Overall, however, the GT's 550 horsepower and incredibly stable driving dynamics make it one of the most capable cars ever produced. Factor in the car's price, which undercuts similar Italian machinery by tens of thousands of dollars, and you've got a reborn 2006 Ford GT that would make Henry Ford II very proud indeed.
Body Styles, Trim Levels, and Options
The Ford GT is a midengine, two-seat sports car available in a single trim. The chassis is constructed of aluminum and rides on a double-wishbone suspension, front and rear. The exterior body panels are constructed of super-plastic-formed aluminum, and the vehicle rolls on 18-inch front and 19-inch rear wheels. Standard equipment includes HID headlights, air conditioning, keyless entry, power windows and an AM/FM/CD audio system. Options are limited, but include an upgraded McIntosh audio system with a four-channel amplifier and single-slot CD player. Other options, such as BBS forged aluminum wheels, red- or gray-painted brake calipers, and a full-length racing stripe (or side stripe delete option) allow buyers a bit of personalization when ordering their GT.
Powertrains and Performance
A hand-built, all-aluminum 5.4-liter V8 powers the Ford GT. It makes a total of 550 hp at 6,500 rpm with the help of a Lysholm supercharger and intercooler. Peak torque is 500 pound-feet at 3,750 rpm. The engine is hooked to a six-speed Ricardo manual transmission that directs power to the rear wheels. No automatic or sequential manual transmission is offered. The GT's combination of horsepower, torque and 315/40 series rear tires allows the Ford car to slingshot to 60 mph in around 3.5 seconds and shred the quarter-mile in about 12 seconds flat.
Antilock brakes are standard, but stability control, side airbags and traction control are unavailable on the Ford GT. The passenger seat includes both a child seat tether and ISOFIX mounting hardware.

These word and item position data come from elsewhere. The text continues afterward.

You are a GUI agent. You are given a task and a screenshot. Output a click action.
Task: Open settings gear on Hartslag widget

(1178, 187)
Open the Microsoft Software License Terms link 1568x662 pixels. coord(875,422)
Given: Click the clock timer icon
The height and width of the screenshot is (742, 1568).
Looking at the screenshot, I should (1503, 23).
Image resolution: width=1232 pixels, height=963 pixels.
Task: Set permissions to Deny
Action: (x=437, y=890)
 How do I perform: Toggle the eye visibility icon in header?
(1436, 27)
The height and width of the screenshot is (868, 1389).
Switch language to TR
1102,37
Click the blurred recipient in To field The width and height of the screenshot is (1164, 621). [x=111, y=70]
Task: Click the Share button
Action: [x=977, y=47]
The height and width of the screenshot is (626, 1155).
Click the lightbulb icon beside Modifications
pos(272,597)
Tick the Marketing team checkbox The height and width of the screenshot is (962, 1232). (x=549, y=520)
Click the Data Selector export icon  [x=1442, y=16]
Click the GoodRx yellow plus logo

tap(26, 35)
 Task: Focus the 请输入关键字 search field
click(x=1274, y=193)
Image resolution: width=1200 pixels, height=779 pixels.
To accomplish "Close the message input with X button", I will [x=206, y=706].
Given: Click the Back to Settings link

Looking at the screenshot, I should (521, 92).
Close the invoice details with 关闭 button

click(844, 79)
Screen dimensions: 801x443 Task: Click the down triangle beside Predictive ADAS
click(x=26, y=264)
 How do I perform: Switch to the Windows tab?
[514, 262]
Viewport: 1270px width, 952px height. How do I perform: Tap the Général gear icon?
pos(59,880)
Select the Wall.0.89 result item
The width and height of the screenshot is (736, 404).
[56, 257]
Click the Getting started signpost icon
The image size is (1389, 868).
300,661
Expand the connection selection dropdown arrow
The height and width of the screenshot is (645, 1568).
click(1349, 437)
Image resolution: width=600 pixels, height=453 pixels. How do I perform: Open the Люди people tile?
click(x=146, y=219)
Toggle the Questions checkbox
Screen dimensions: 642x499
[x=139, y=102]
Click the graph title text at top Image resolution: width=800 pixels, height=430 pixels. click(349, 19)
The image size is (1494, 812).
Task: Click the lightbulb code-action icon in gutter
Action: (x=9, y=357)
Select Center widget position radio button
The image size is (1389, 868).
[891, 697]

Interior Design and Special Features
The interior is a combination of retro design and advanced materials. The wide gauge cluster, metal shift knob and large toggle switches pay homage to the car's 40-year history, but the magnesium center console with illuminated climate controls offers a futuristic twist. The carbon-fiber seats, center-mounted tachometer and supercharged engine, as seen through the cabin's rear glass, are clear indicators of the Ford GT's primary purpose. A large, red button is used to fire the 550-hp V8.
While rear visibility and the entry/exit process are typical of an exotic car, the GT's on-road behavior is closer to a typical sport coupe in terms of drivability and ease of use. The clutch pedal and shifter operate smoothly, the steering provides excellent feedback without unnecessary heaviness, and the engine remains docile when idling through slow-moving traffic. Conversely, when driven like a racecar, either at a track or on open roads, the 2006 Ford GT provides the kind of stability and confidence that makes other exotics feel nervous and unsure. Everything happens in a smooth, progressive manner, giving the GT an advantage over its direct competitors and making it competitive with cars costing two or three times as much.